En el Dispensario Médico del barrio Las Limas hacen cola los pacientes de la parroquia 27 de Abril afectados con enfermedades gastrointestinales y hasta con cáncer de estómago a consecuencia de la pésima calidad del agua que han venido consumiendo por muchos años, que consumieron hasta hace 20 días, porque estalló la manguera de la conducción en el sitio Castillo Alto y no hay ninguna institución con la capacidad para hacer la reparación.
El sistema de agua que «sirve» a La Naranja, cabecera parroquial, está a cargo de la Junta de Agua Potable, que tiene 500 usuarios, que desde hace medio año están aportando 3 dólares mensuales para el mantenimiento, lo que quiere decir USD 1.500,00 al mes, 18.000,00 al año, cantidades completamente insuficientes para darle al sistema el debido mantenimiento. Como tampoco alcanzan para contratar los estudios para un nuevo y moderno sistema de agua potable.
La solución es la de entregarle al Municipio de Espíndola el servicio de agua potable de la parroquia, pero gran número de moradores de la parroquia se opone a ese traspaso porque aducen que les pondrían medidores en las casas y la tasa se elevaría al doble o al triple, según lo que cada uno ocupe.

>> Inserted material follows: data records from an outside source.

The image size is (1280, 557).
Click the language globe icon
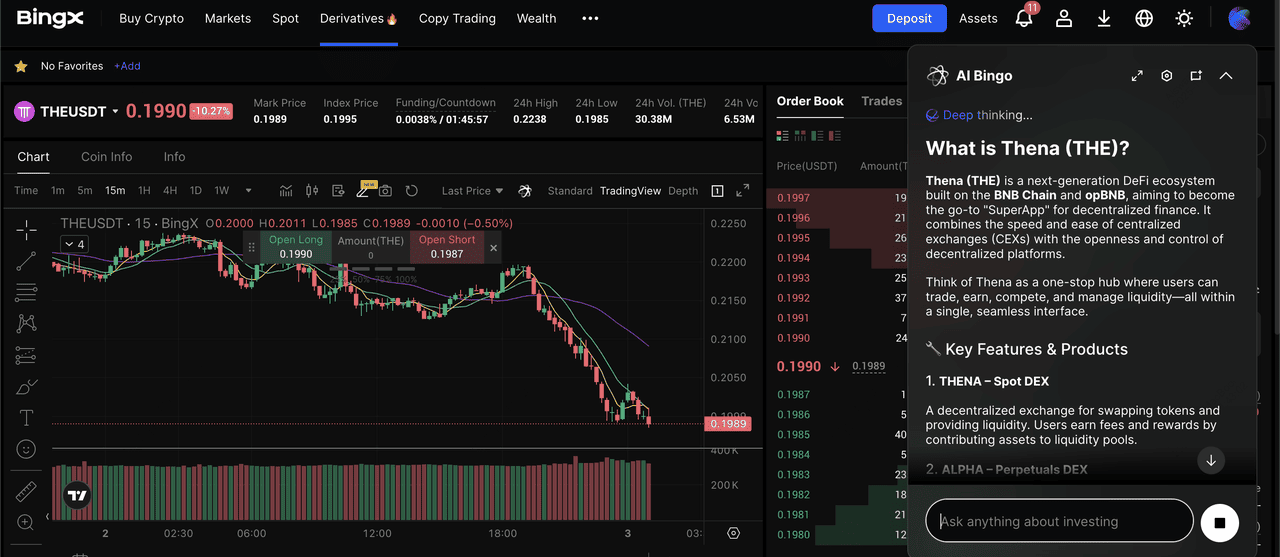click(x=1144, y=18)
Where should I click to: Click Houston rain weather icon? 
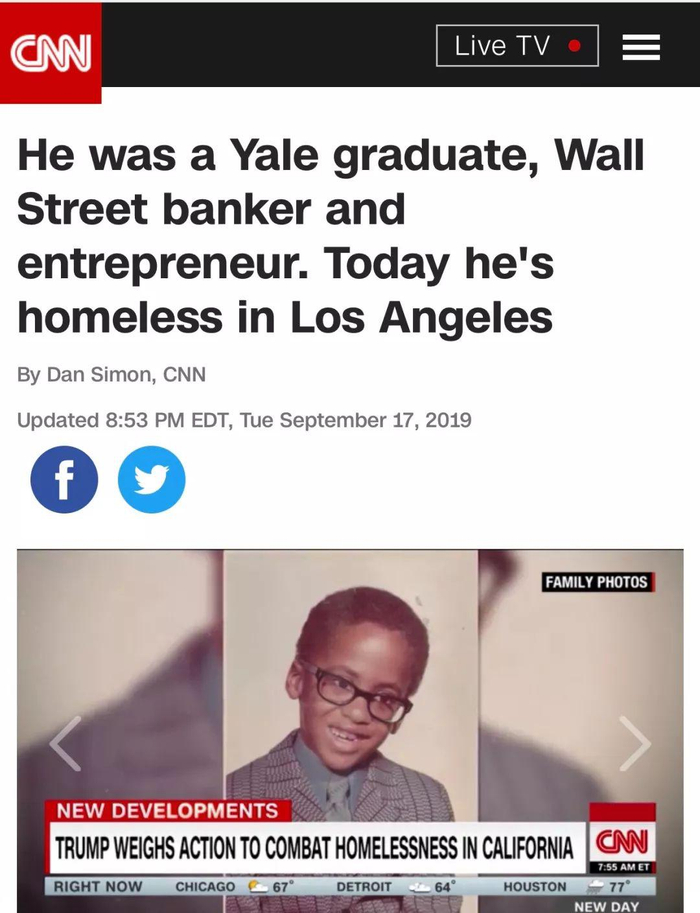coord(595,886)
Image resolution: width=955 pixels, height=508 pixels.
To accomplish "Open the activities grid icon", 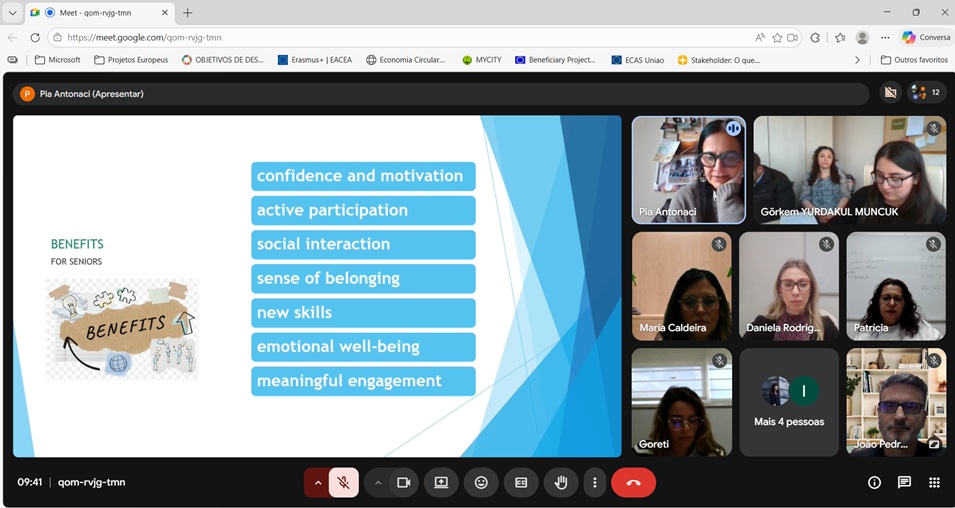I will pyautogui.click(x=934, y=482).
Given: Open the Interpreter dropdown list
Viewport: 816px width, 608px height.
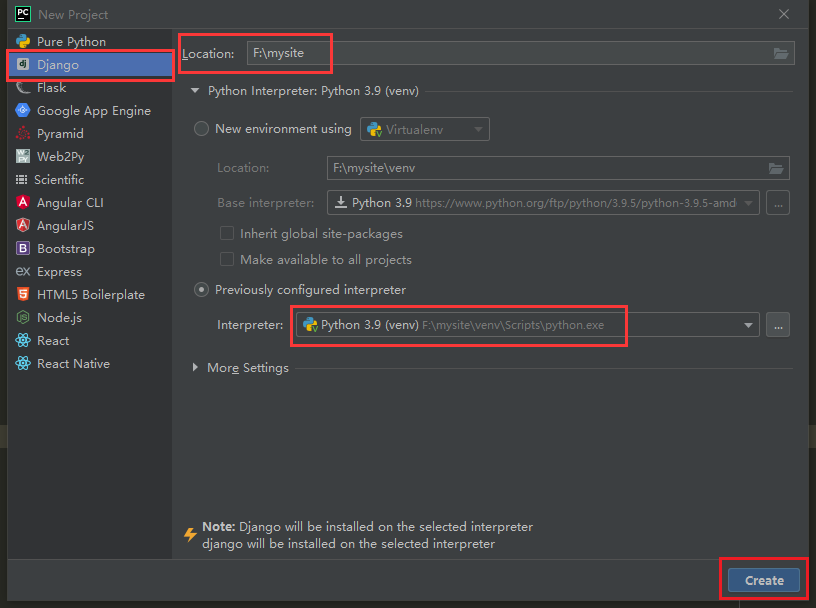Looking at the screenshot, I should 748,325.
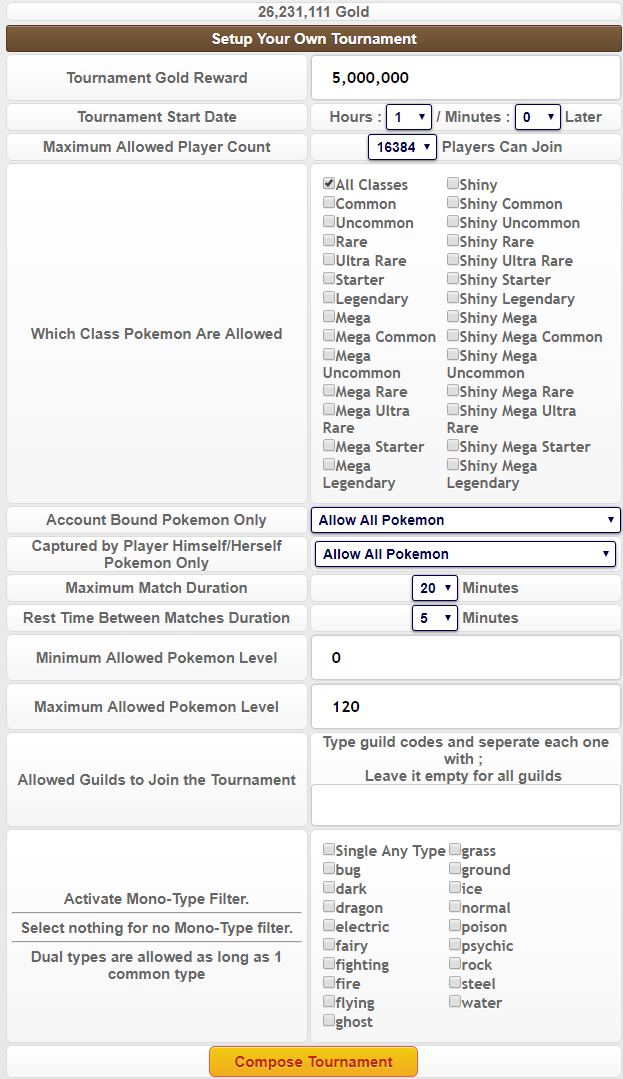This screenshot has height=1079, width=623.
Task: Check the Single Any Type option
Action: [x=329, y=851]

Ahora que se han quedado sin el líquido tienen que comprar agua embotellada, que les sale más cara, y ayudarse parcialmente con la colaboración de los tanqueros del Municipio y del ejército.
El supuesto ahorro conseguido con conservar el sistema ya instalado es un remedio peor que la enfermedad porque tienen que gastar centenares de dólares en curarse de las enfermedades derivadas de tomar agua contaminada, y hasta llegan a pagar con su vida por dicho ahorro.
El Consejo Provincial no entra a realizar la reparación que se necesita porque no es su competencia y no puede invertir en agua potable. El Municipio tiene la competencia, pero el sistema no está a su cargo. La Junta Parroquial del Agua Potable lo tiene que hacer, pero no le alcanzan los pocos dólares que tiene en caja. Un callejón sin salida.
¿Qué va a realizar el Municipio? Es un misterio. Es posible que haya contratado la realización de los estudios para el nuevo sistema de agua potable, pero ni la vicealcaldesa, que es habitante de La Naranja, lo sabe. En consecuencia, se ignora cuánto costaría la construcción del nuevo sistema, para poder gestionar su financiamiento, que por su magnitud (la captación está a 18 kilómetros de distancia) debe pasar del millón de dólares.
Los habitantes de la parroquia definitivamente tienen que comprender que es imposible gozar permanentemente de un buen servicio, que realmente preserve la salud de los consumidores, si no aceptan que el Municipio se haga cargo de construir un nuevo sistema.
Como estamos próximos a elegir nuevos personeros municipales, el pueblo debe exigirles a los candidatos a ocupar la Alcaldía una declaración juramentada de que contratarán los estudios y la construcción del sistema de agua potable para toda la parroquia.